What is being asked: Reproduce the text of the data below verbatim, line by line, leaving out every picture.

Exercise input:
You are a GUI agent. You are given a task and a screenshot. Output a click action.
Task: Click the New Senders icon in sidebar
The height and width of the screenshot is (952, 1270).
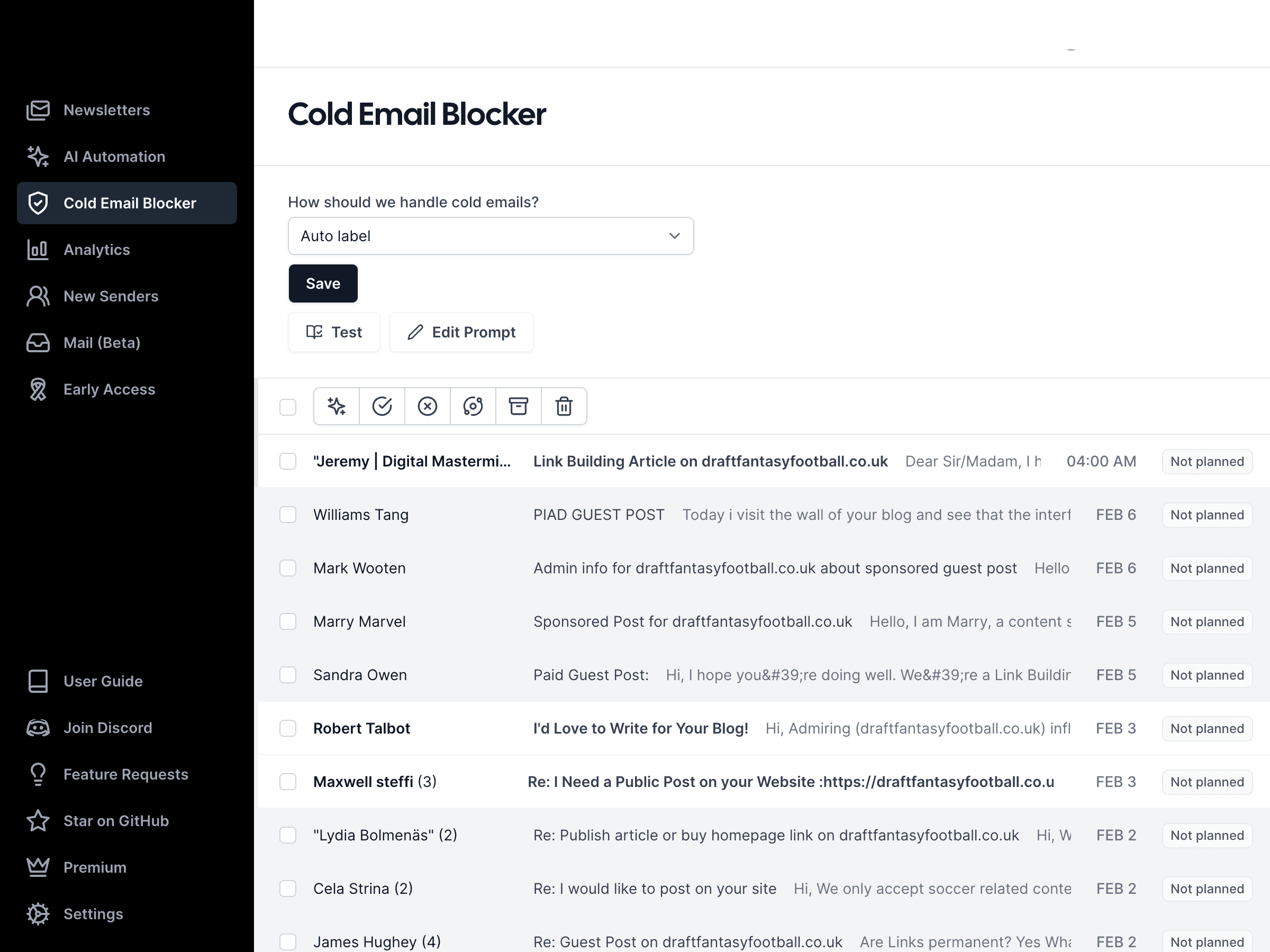click(x=37, y=296)
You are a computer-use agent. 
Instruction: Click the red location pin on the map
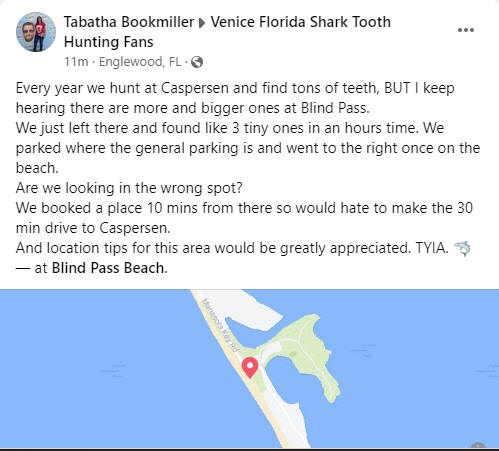click(250, 367)
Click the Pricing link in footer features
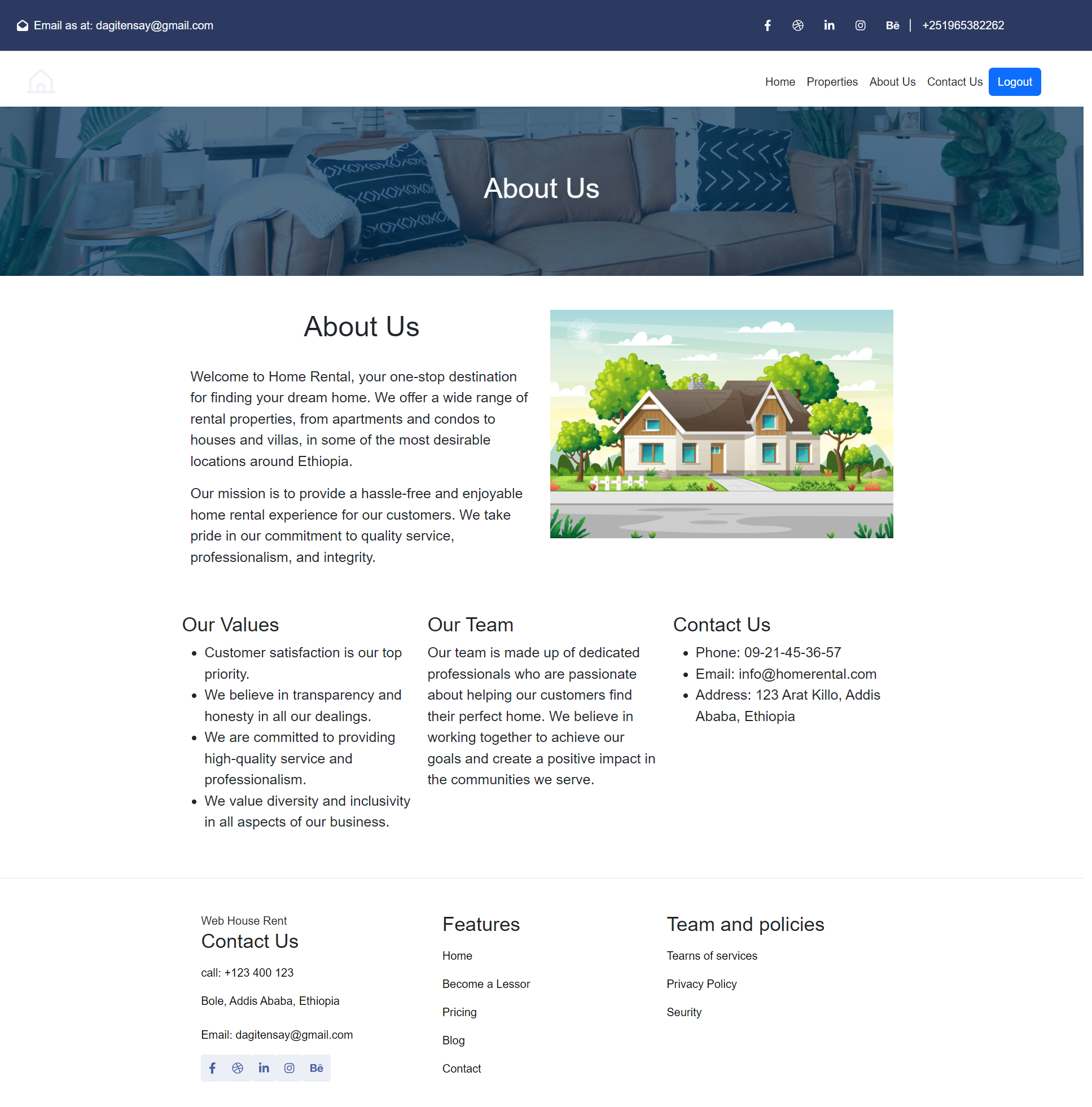1092x1107 pixels. [460, 1011]
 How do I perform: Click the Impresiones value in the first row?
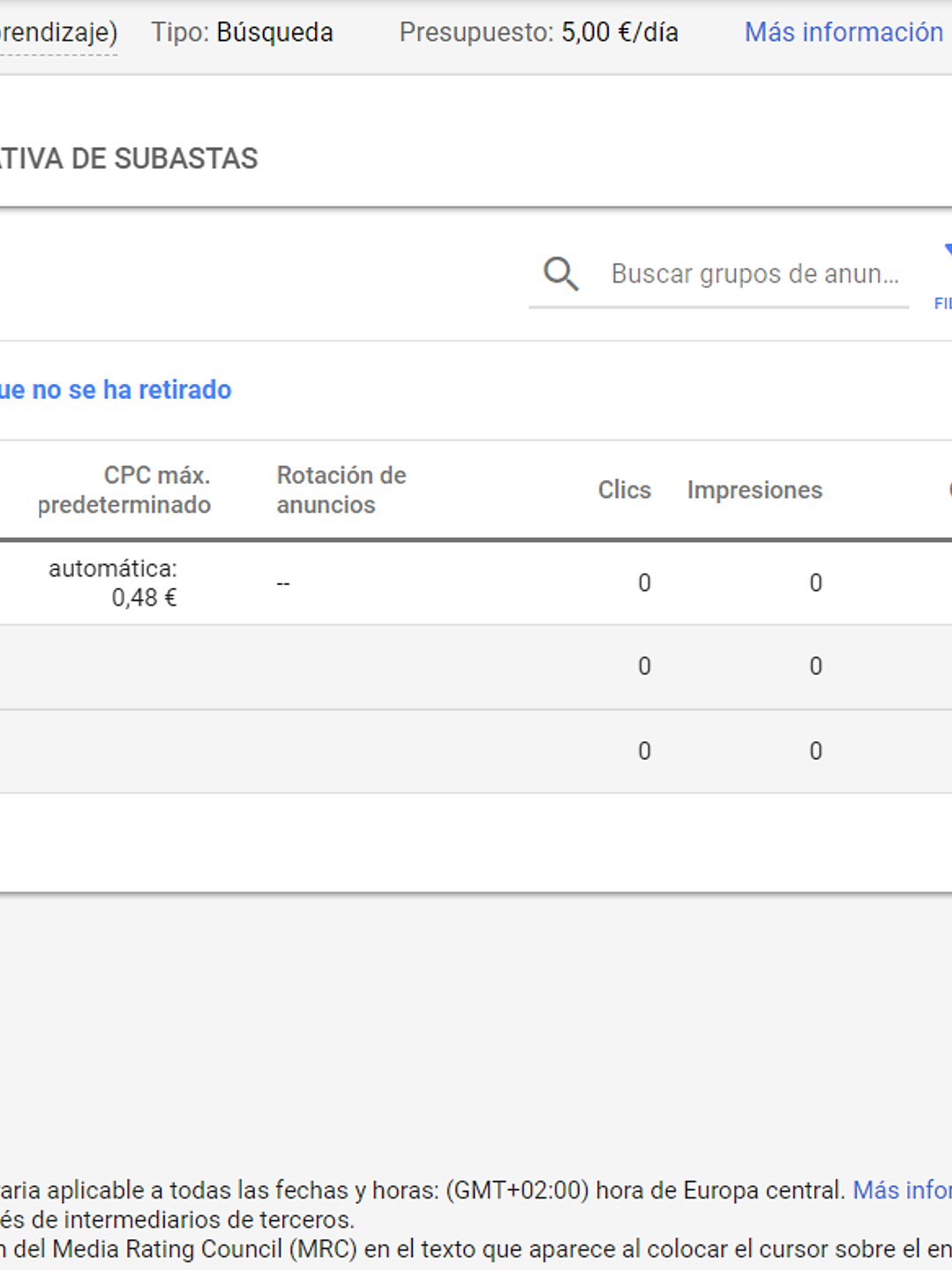click(815, 583)
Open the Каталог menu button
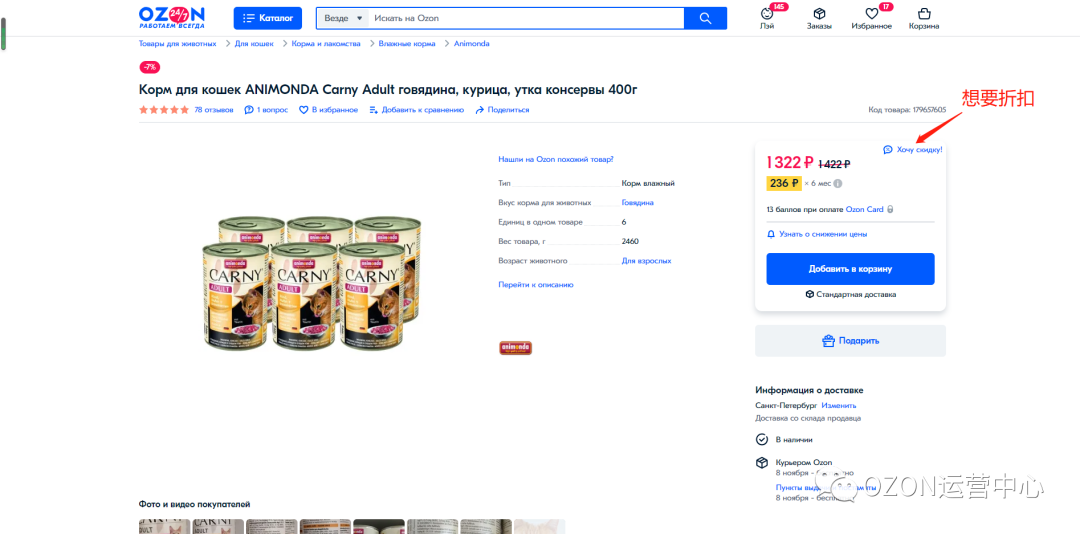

Exercise output:
You are a GUI agent. You are given a task and a screenshot. Output a click action.
Task: Click the New Senders icon in sidebar
The height and width of the screenshot is (952, 1270).
click(x=37, y=296)
You are a computer-use agent. 
Instruction: Click the red location pin on the map
click(250, 367)
Click the Pricing link in footer features
1092x1107 pixels. [460, 1011]
 How do I perform: Click the Impresiones value in the first row?
click(815, 583)
Open the Каталог menu button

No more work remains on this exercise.